Your assignment
Below are several entries. Transcribe exactly those lines that fall from the one with "مرکز آموزش رایگان (158, 2151)" through the one with "[Espanhol] (456, 26)", end lines included.

--- Material for this task Enclosed Below ---

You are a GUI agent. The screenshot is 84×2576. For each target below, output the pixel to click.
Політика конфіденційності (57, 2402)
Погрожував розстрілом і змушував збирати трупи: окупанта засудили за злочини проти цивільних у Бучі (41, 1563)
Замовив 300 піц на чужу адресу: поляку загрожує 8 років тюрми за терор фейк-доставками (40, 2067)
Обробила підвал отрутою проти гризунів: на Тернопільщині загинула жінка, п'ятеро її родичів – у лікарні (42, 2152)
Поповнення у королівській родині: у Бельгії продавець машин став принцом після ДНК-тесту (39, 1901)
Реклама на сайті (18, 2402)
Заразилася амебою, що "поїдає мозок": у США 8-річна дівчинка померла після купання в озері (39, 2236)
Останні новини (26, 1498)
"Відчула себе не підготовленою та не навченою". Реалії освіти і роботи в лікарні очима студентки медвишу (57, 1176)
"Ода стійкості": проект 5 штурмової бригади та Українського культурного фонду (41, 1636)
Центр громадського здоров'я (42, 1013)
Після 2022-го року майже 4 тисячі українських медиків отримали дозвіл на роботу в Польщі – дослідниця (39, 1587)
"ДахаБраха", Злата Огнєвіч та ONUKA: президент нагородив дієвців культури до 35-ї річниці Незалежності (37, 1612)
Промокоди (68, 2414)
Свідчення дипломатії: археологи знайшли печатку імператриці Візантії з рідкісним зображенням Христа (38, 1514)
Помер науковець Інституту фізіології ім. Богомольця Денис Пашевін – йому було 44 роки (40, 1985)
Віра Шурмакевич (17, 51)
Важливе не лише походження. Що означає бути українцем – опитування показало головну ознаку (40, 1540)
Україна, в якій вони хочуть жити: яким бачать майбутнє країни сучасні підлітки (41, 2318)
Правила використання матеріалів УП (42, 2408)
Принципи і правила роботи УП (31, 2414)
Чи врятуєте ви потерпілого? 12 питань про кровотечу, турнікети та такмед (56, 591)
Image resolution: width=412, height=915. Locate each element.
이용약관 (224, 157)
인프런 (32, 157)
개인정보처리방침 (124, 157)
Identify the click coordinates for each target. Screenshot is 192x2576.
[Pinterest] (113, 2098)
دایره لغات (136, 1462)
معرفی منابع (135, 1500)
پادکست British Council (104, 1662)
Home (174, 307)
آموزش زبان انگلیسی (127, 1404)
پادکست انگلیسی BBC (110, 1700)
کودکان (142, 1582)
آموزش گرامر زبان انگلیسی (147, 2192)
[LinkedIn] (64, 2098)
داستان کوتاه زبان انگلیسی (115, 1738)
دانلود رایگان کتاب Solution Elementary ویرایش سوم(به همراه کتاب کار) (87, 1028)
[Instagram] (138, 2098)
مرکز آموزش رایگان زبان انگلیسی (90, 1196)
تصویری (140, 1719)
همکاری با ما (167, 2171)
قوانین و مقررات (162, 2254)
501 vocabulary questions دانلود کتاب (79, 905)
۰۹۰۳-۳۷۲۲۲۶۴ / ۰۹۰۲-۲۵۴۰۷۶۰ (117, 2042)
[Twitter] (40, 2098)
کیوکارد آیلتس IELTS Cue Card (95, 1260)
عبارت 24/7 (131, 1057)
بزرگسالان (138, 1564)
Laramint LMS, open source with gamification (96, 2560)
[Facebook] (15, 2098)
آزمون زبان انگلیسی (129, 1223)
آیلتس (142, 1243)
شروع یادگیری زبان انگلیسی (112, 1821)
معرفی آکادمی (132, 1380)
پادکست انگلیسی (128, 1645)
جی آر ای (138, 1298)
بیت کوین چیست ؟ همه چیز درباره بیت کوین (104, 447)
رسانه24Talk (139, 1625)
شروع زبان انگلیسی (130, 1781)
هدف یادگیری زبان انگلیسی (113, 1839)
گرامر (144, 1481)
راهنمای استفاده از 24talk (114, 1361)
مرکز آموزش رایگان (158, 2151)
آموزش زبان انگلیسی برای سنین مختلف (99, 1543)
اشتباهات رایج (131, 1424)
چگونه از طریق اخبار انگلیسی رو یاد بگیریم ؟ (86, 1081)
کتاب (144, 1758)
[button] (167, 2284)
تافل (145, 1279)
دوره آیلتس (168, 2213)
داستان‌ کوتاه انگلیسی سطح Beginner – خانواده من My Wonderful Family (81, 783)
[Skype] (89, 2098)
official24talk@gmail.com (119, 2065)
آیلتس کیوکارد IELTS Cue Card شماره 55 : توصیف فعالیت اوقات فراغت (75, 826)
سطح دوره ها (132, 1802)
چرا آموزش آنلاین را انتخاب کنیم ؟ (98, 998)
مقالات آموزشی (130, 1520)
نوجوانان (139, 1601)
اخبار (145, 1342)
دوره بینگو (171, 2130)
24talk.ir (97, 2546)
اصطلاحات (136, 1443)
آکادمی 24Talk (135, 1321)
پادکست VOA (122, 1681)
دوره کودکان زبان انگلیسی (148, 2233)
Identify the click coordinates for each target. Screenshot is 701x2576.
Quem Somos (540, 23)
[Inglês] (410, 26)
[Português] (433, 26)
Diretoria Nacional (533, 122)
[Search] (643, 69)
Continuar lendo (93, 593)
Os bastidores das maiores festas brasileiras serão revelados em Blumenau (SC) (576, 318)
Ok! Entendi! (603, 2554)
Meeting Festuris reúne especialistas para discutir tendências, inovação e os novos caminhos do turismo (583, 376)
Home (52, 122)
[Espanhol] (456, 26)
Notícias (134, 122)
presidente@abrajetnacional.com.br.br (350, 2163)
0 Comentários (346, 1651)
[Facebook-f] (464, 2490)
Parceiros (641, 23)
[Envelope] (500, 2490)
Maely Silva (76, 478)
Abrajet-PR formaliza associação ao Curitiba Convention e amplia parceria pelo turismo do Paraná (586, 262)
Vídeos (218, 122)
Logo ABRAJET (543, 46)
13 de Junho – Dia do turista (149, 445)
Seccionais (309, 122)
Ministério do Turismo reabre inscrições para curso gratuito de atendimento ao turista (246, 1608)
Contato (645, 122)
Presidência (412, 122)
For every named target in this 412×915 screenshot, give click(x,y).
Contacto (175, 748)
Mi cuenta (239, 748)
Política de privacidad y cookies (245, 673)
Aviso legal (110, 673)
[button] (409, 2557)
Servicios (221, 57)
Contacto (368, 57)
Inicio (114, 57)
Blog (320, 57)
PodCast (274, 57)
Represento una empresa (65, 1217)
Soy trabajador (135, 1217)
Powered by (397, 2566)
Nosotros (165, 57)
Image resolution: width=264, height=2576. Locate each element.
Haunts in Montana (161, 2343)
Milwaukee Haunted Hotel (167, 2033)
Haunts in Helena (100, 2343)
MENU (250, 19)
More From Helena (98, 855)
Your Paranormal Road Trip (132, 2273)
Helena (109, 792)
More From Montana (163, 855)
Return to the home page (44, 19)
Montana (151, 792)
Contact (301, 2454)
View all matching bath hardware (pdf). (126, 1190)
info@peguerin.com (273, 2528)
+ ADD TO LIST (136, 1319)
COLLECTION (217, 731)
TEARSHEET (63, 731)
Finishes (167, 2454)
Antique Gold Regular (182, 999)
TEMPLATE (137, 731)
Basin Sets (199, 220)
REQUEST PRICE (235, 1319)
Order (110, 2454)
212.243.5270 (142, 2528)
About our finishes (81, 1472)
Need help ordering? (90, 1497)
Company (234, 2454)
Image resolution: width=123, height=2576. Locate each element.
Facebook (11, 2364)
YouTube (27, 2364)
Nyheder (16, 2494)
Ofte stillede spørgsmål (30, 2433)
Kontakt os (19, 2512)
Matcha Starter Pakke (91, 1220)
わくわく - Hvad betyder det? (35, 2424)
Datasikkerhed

--- End of Enclosed Material for this task ---

Response to the exercise
مرکز آموزش رایگان (158, 2151)
آموزش زبان انگلیسی برای سنین مختلف (99, 1543)
اشتباهات رایج (131, 1424)
چگونه از طریق اخبار انگلیسی رو یاد بگیریم ؟ (86, 1081)
کتاب (144, 1758)
[button] (167, 2284)
تافل (145, 1279)
دوره آیلتس (168, 2213)
داستان‌ کوتاه انگلیسی سطح Beginner – خانواده من My Wonderful Family (81, 783)
[Skype] (89, 2098)
official24talk@gmail.com (119, 2065)
آیلتس کیوکارد IELTS Cue Card شماره 55 : توصیف فعالیت اوقات فراغت (75, 826)
سطح دوره ها (132, 1802)
چرا آموزش آنلاین را انتخاب کنیم ؟ (98, 998)
مقالات آموزشی (130, 1520)
نوجوانان (139, 1601)
اخبار (145, 1342)
دوره بینگو (171, 2130)
24talk.ir (97, 2546)
اصطلاحات (136, 1443)
آکادمی 24Talk (135, 1321)
پادکست VOA (122, 1681)
دوره کودکان زبان انگلیسی (148, 2233)
Identify the click coordinates for each target. Screenshot is 701x2576.
Quem Somos (540, 23)
[Inglês] (410, 26)
[Português] (433, 26)
Diretoria Nacional (533, 122)
[Search] (643, 69)
Continuar lendo (93, 593)
Os bastidores das maiores festas brasileiras serão revelados em Blumenau (SC) (576, 318)
Ok! Entendi! (603, 2554)
Meeting Festuris reúne especialistas para discutir tendências, inovação e os novos caminhos do turismo (583, 376)
Home (52, 122)
[Espanhol] (456, 26)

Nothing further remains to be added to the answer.